Australia’s longest serving treasurer has warned that Labor is “softening up” Australians for tax increases to pay for its large spending agenda.
Former Liberal treasurer Peter Costello, who served between 1996 and 2007 under John Howard, spoke at the Aspire conference in Sydney on Tuesday on the efficiency of Australia’s tax spend.
“The difference between what government gets from tax and what it spends is growing,” Mr Costello told the Aspire conference, per The Australian.
“Both are rising but spending is growing faster.”
He noted that tax per person has risen about 16 per cent since 2007.
This lift, of almost one per cent per year, has meant tax per person is up to $23,800 – and Mr Costello warned Labor could look to take more.
“The government is softening us up for tax rises again,” Mr Costello said.
His analysis shows that government spending per person is up about 32 per cent per person since 2007 when adjusted for inflation, meaning the government is borrowing heavily.

EXTRACTED RECORDS:

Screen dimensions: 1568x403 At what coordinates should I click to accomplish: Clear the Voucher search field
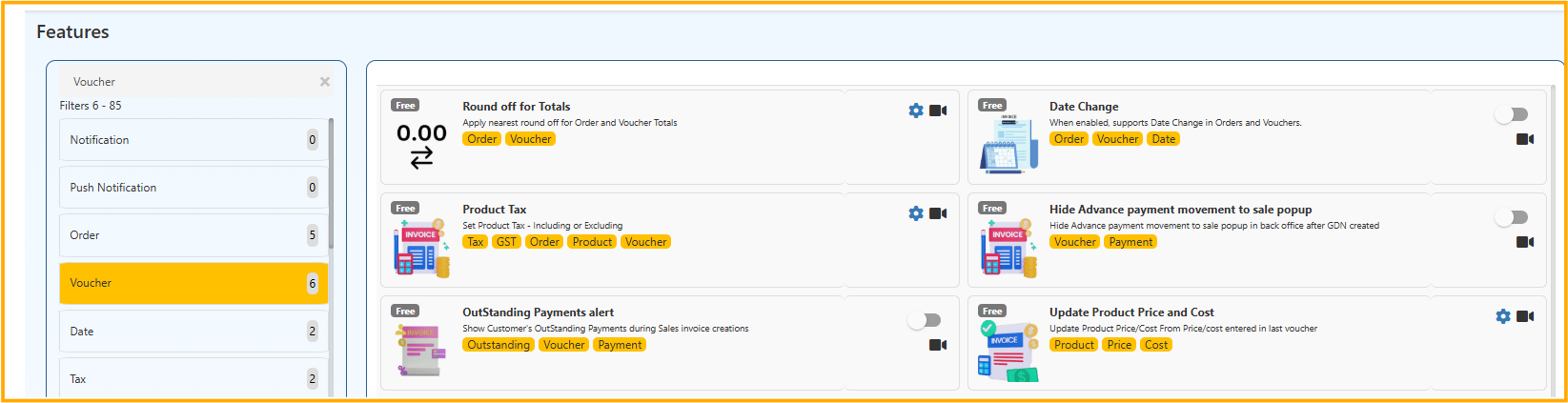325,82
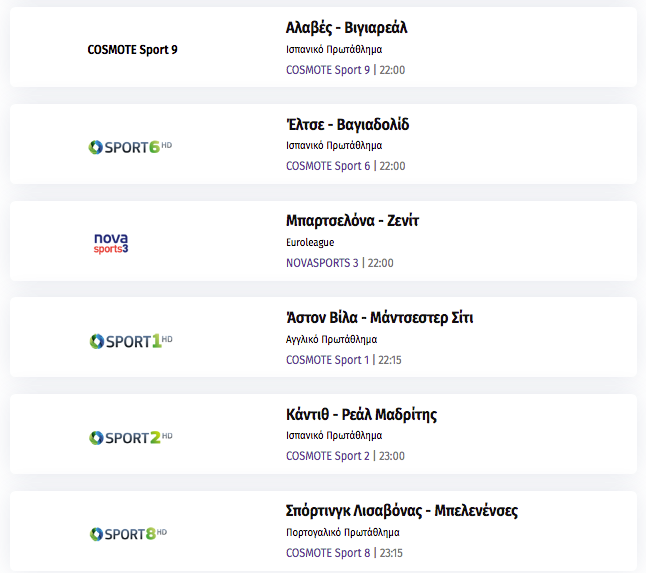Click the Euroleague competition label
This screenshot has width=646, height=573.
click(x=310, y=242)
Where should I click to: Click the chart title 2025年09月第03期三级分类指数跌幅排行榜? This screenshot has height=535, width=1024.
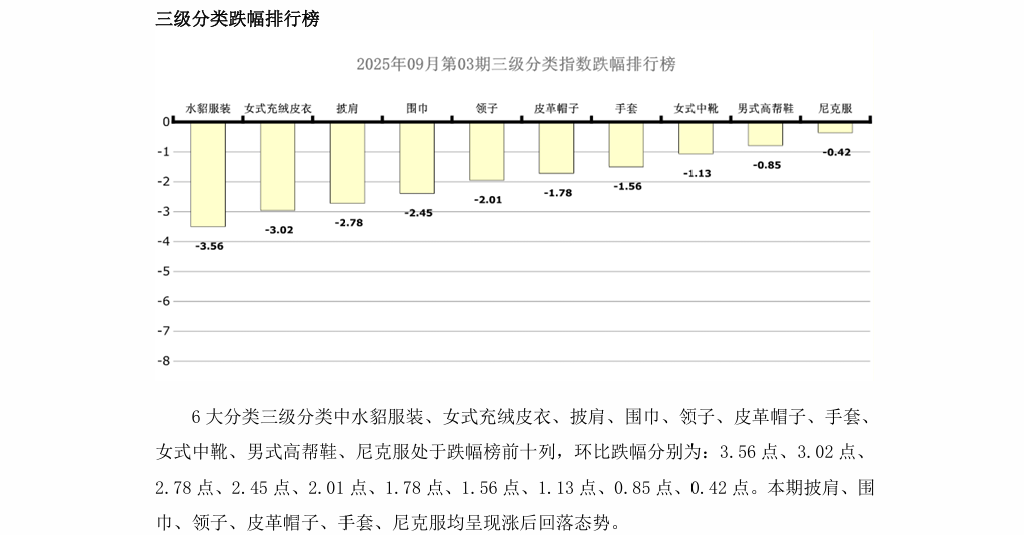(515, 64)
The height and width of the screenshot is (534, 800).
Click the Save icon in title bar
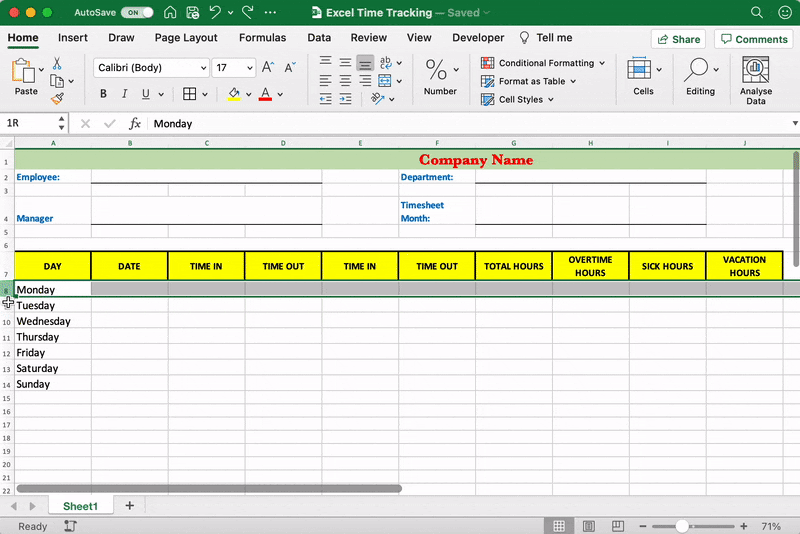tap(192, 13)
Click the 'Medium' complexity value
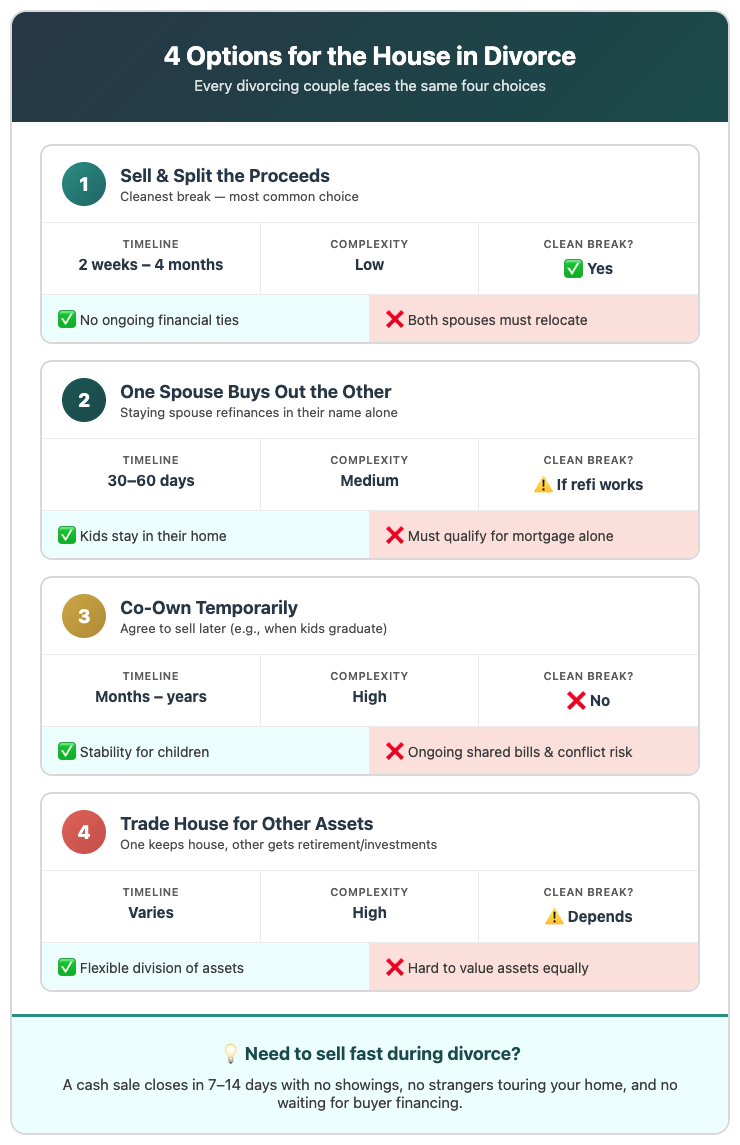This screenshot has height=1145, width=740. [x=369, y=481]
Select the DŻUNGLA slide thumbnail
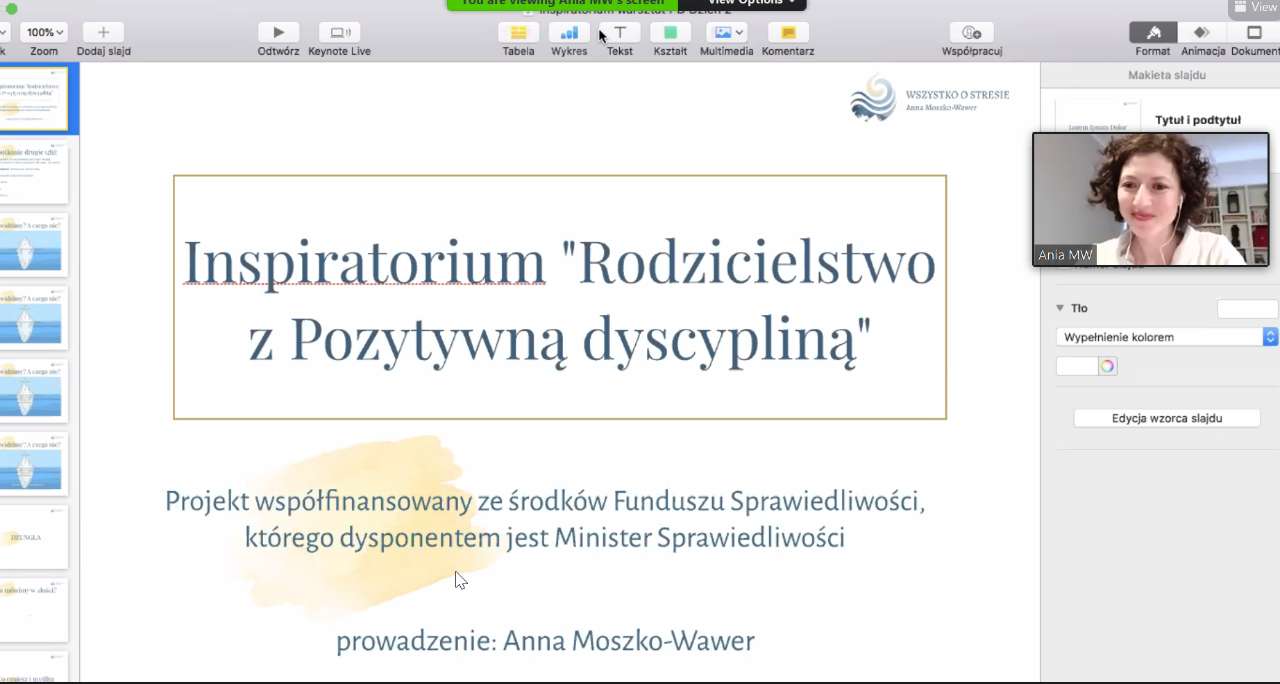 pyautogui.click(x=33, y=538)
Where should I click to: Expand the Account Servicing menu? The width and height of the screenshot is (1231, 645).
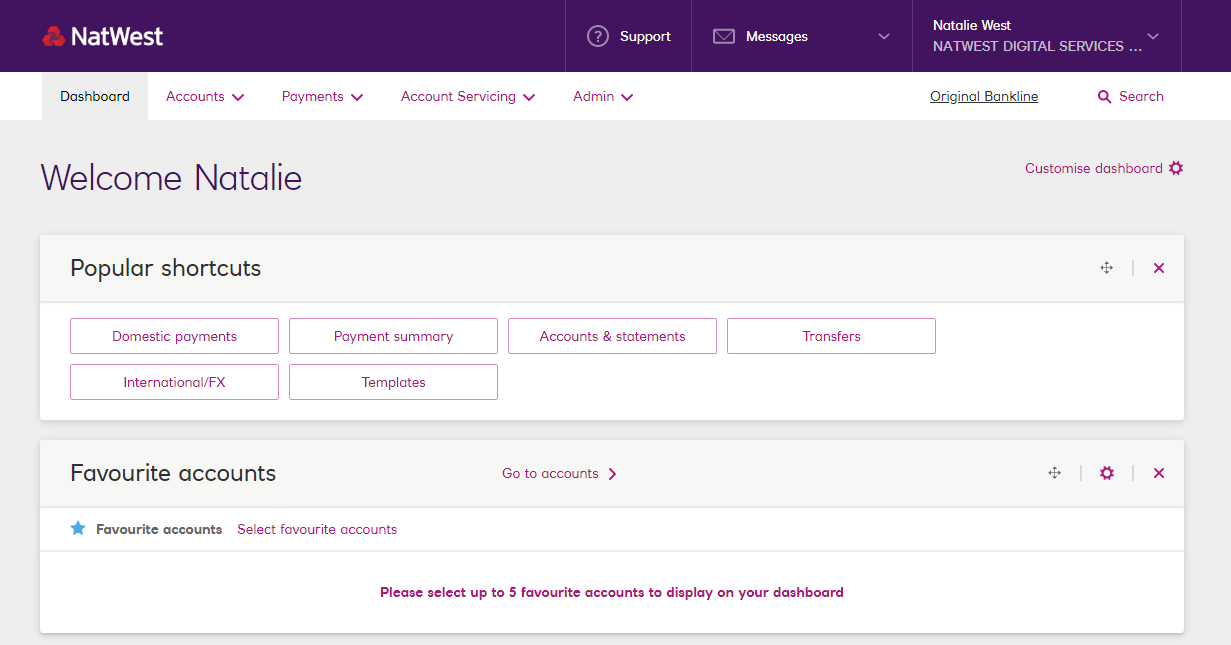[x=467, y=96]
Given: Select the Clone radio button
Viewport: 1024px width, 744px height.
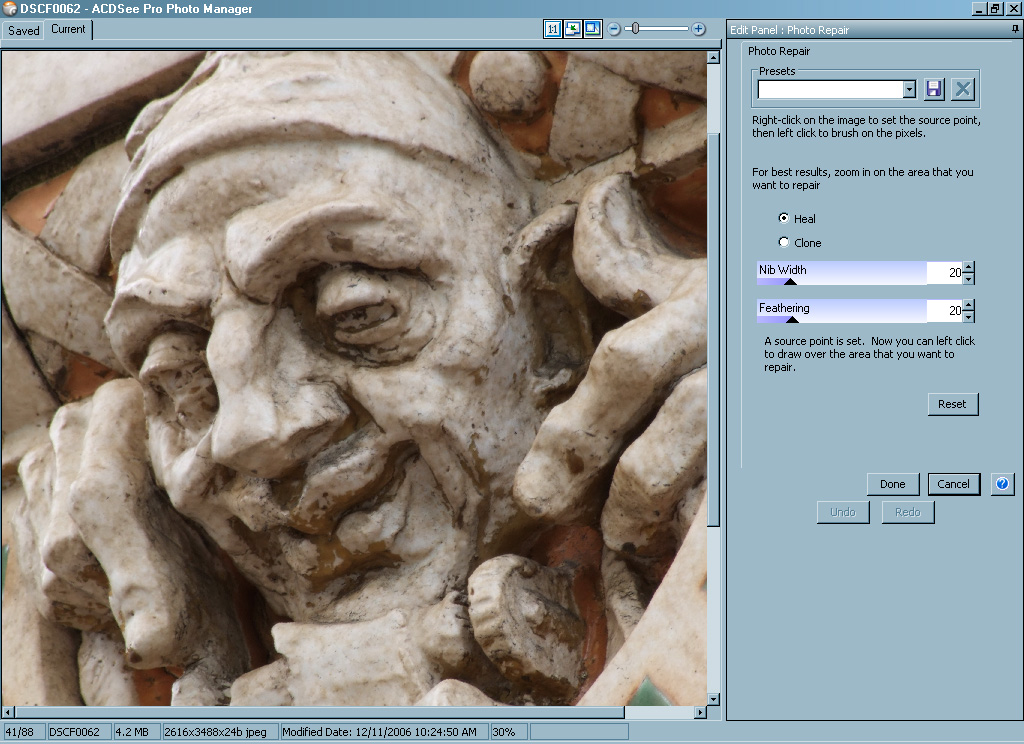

GOAL OF THE EXERCISE:
For each of the following statements, decide whether it agrees with the article on Peter Costello's tax remarks. Answer yes or no, and quote exactly the words of the article that decide it.
1. Costello served as treasurer between 1996 and 2007.
2. Tax per person has risen about 32 per cent since 2007.
3. Costello spoke at the Aspire conference in Melbourne.

RESULT:
1. Yes: "who served between 1996 and 2007 under John Howard"
2. No: "tax per person has risen about 16 per cent since 2007"
3. No: "spoke at the Aspire conference in Sydney on Tuesday"